Pandemi öncesi, bir gün kuklaların podyumda modellerin yerini alacağını söyleseler herhalde buna sadece güler geçerdik. Ancak 2020’nin aniden hayatımıza kattığı salgın, karantina ve sosyal mesafe gibi gerçekler artık moda şovlarının da eskisi gibi olmamasına yol açtı. Moda haftaları ağırlıklı olarak seyircisiz ya da dijital defilelerle düzenlenmeye devam ederken bazı modacılar yaratıcılık seviyesini birkaç adım ileri götürüp öne çıkmayı başarıyor.

Moschino’nun tasarımcısı Jeremy Scott da geçen hafta modeller yerine kuklalarla düzenlediği İlkbahar 2021 defilesiyle modayla ilgilenen ya da ilgilenmeyen herkesin dikkatini çekmeyi başardı. Favori modellerinin kusursuz minyatür kopyaları minik podyumda gerçeklerini aratmayacak zariflikte yürürken defilenin ön sırasında da Anne Wintour gibi tanıdık simaların kuklalarını görmek de gülümseten detaylar oldu.

Kuklaların bu kadar başarılı olmasının ardındaki sır onların Muppet Show’un yaratıcısı Jim Henson’s Creature Shop ile birlikte tasarlanmış olması. ‘No Strings Attached’ adlı koleksiyon ise bir hazır giyim koleksiyonu olmasına rağmen haute couture tasarımlarını aratmayacak kadar şık ve feminen kıyafetler içeriyor.

Scott kuklalı defilesi için ilhamını 2. Dünya Savaşı sonrası zorlu bir döneme giren Fransız moda sektörünün, giysilerin minyatür boyutlarda dikildiği Théâtre de la Mode adlı çözümü üretmesinden almış. Buna çok benzer bir ilhamla hazırlanan koleksiyonu geçtiğimiz haftalarda Dior’un couture koleksiyonunda da görmüştük. Ancak Scott işi bir adım daha ileri götürüp kuklaları gerçekten podyuma çıkararak gerçek bir defile hissini de vermiş oldu.

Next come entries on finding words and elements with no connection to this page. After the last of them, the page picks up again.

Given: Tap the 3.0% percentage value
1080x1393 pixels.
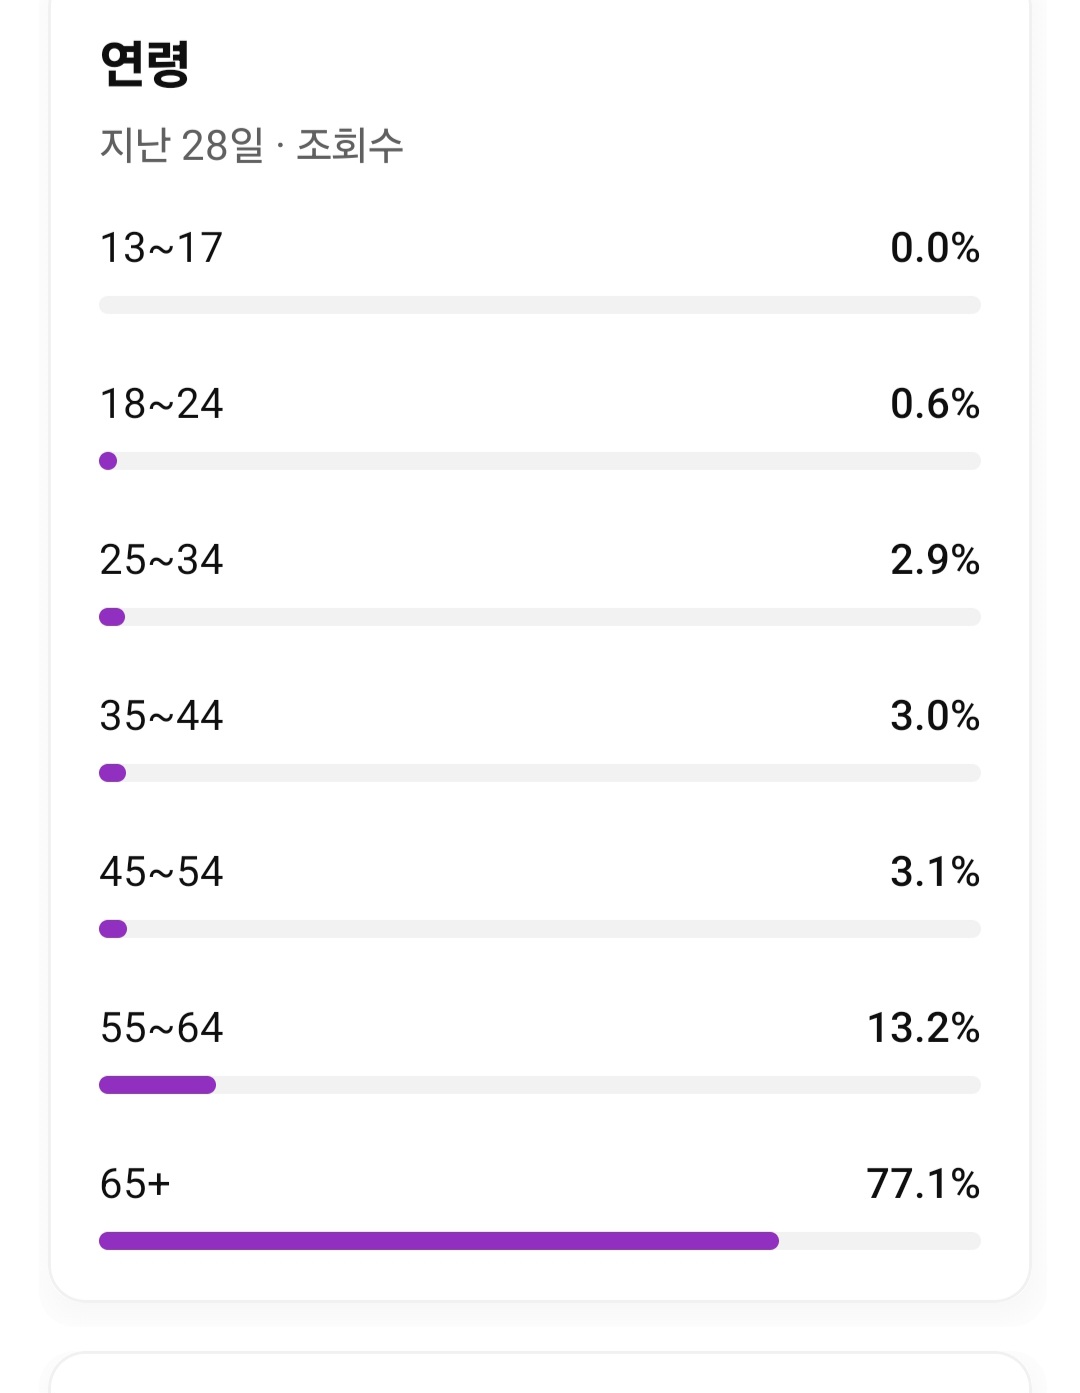Looking at the screenshot, I should point(935,716).
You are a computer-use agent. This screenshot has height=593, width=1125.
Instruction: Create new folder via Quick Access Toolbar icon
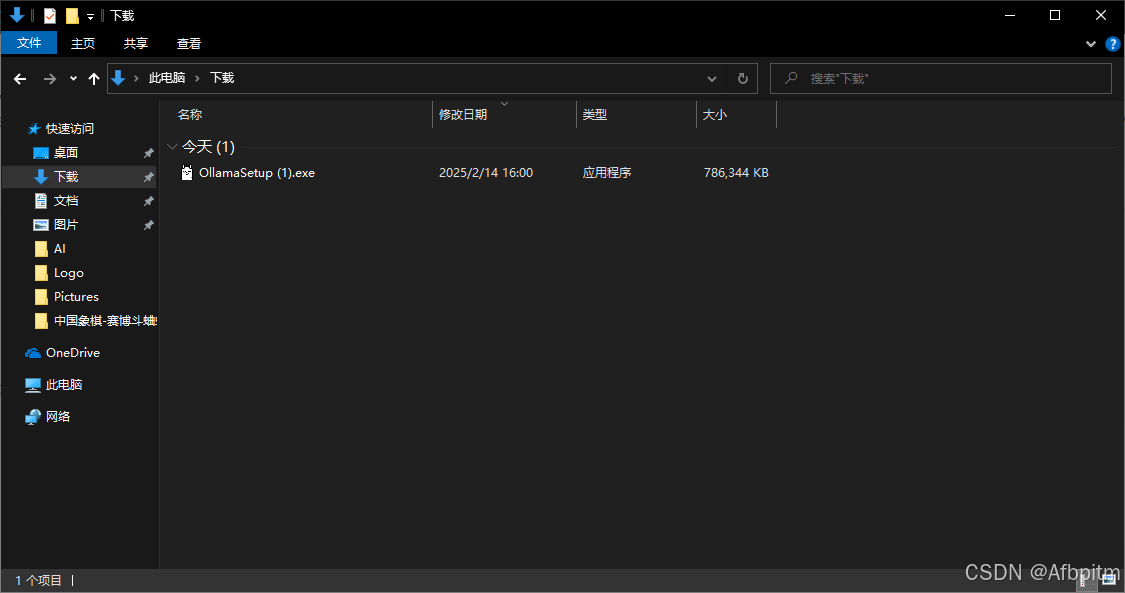pos(71,15)
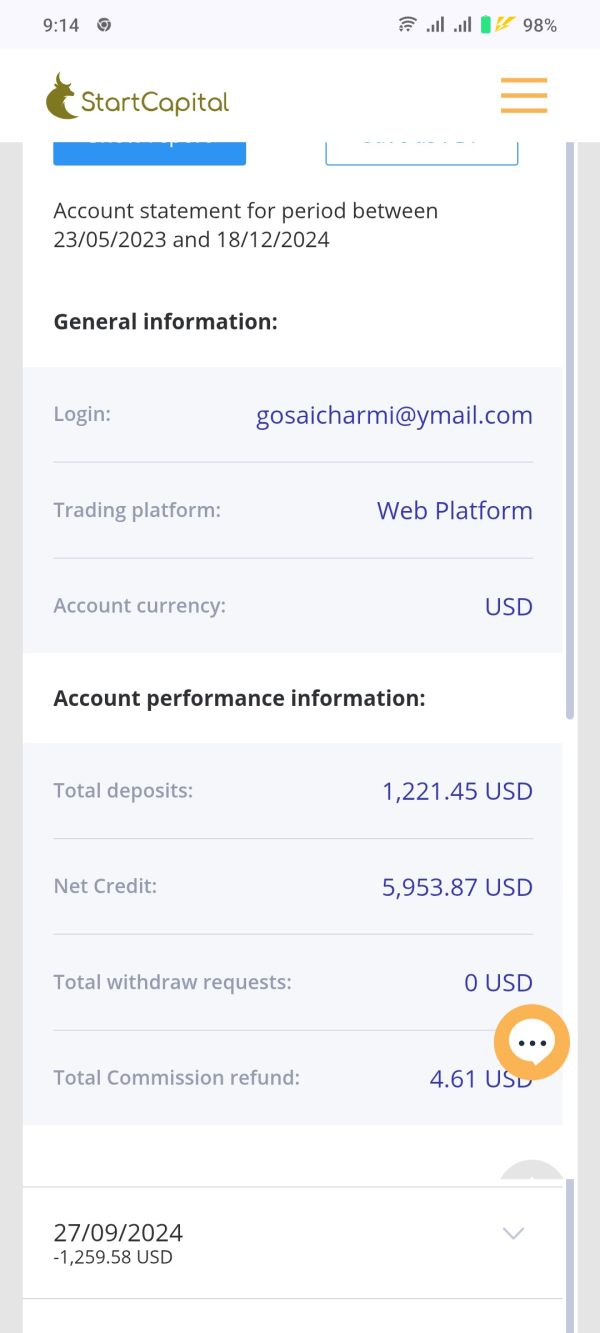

Scott ilkbahar koleksiyonunu planlarken, karantina günlerinden haftalar öncesinde bunun couture dokunuşlu bir koleksiyon olmasına karar vermiş olduğunu söylüyor. Karantina dönemi gelip çattığında ise modacı ileriyi görüp belki de defilelerin hiç gerçekleşemeyeceğini tahmin etmiş ve bu konsepti bulmuş.

40 farklı look içeren koleksiyondaki tüm parçalar önce gerçek boyutlarda dikilmiş, ardından detayları kaybolmadan, mükemmel bir biçimde küçültülmüş. Yaklaşık 75 santimetre boyundaki kuklaların taşıdığı giysilerin birçoğu, sanki deneyimlediğimiz alt üst olmuş dünyayı simgelercesine ters yüz edilmişe benziyordu. Pantolon ve elbiselerin cepleri belirgin bir biçimde göze çarparken gizlenme gereği duyulmamış korse iskeletleri, fermuarlar ve ters dikilmiş etek uçları da koleksiyonun detayları arasındaydı. Etek boylarından daha aşağıya sarkan ya da elbiselere sonradan eklenmiş gibi duran kabarık tüllerle ise alışılmadık silüetler yaratılmıştı. Tüm bu karmaşayı dengeleyen ise soft bir renk paleti oldu.

Jeremy Scott bu defilesiyle, dünyada pandemi başta olmak üzere birçok stres verici olay yaşanırken insanlara “birkaç dakikalığına da olsa hayallere dalma ve minik moda dünyasının tadını çıkarma” fırsatını vermeyi amaçladığını söylüyor.